Constitui ato de abuso subjugar o animal para forçá-lo a exercer uma certa atividade ou submetê-lo à situação que lhe impeça a manifestação de seus comportamentos naturais. Assim, a utilização de animais para fins de entretenimento humano é o exemplo clássico de abuso.
Nos circos, os animais são compelidos à realização de “números” que desafiam suas características físicas e comportamentais. Nas provas de laço e nas vaquejadas, os animais são transformados em alvo de perseguição.
Abusivo também o aprisionamento de pássaros e aves, privando-lhes do privilégio do voo e do direito à liberdade.
Vale citar, ainda, a prática, aparentemente simpática, denominada “agility”, que obriga o cão a ultrapassar obstáculos, com grau considerável de dificuldade e no menor tempo possível, por razões de competitividade. Só à custa de subjugação é que o animal se curva à vontade do instrutor, vencendo os obstáculos que lhe são impostos.
E tudo para mera diversão dos humanos.
Merece ainda registro a omissão das autoridades diante da notícia de permanência de animal em situação de perigo ou de maus-tratos, em casa abandonada, ou fechada, cujo morador está ausente, em virtude de viagem, de prisão ou de mudança.
Trata-se de animais em situação de abandono, sob privação de água, de alimento e de cuidados de higiene, quando não estão expostos a situações ainda mais gritantes de perigo concreto. Mas as autoridades se negam a invadir a casa, permitindo que os animais sofram morte agônica, sem socorro algum.
Cumpre mencionar que é legítima a invasão de domicílio para socorrer animal abandonado, ou vitimado por maus-tratos, uma vez que a Constituição da República consagra, em seu artigo 5º, inciso XI, exceções ao princípio da inviolabilidade do domicílio, ao permitir que nele se adentre em caso de flagrante delito ou para prestar socorro. É lícita, por isso, a entrada em casa alheia, mesmo sem o consentimento do morador, ou na ausência dele, se ali houver animal abandonado ou submetido a maus-tratos.
Nem se diga que a invasão não está autorizada para prestar socorro a animais, pois nada existe no ordenamento jurídico que permita inferir que a norma citada se destine, exclusivamente, ao socorro de humanos, sobretudo porque a mesma Constituição da República, em seu artigo 225,§1º, inciso VII, declara incumbir ao Poder Público vedar as práticas que submetam animal à crueldade. Se a norma não distingue, não pode o intérprete distingui-la.

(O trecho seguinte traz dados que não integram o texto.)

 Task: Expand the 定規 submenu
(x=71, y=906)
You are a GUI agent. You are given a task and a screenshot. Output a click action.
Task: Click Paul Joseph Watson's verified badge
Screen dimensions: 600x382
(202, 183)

Ademais, o Código Penal, em seu artigo 150, § 3º, inciso II, enuncia que “não constitui crime a entrada ou permanência em casa alheia ou em suas dependências a qualquer hora do dia ou da noite, quando algum crime está sendo ali praticado ou na iminência de o ser.”
Nem mesmo quando o abandono da casa é evidente, os agentes públicos a invadem, a despeito de não constituir crime a invasão de casas desabitadas, segundo o Código Penal, artigo 150, §4º, inciso I.
Pelo quanto se disse, já se conclui que a indiferença e o despreparo das autoridades fazem da norma jurídica letra morta, incapaz de prover proteção aos seus tutelados.
A despeito de todos os motivos morais que desautorizam a sujeição de seres vivos a sofrimento, e dos inúmeros instrumentos administrativos e processuais cabíveis para fazer cumprir a legislação protetiva, prosseguem impunes os atos de abuso e de maus-tratos aos animais.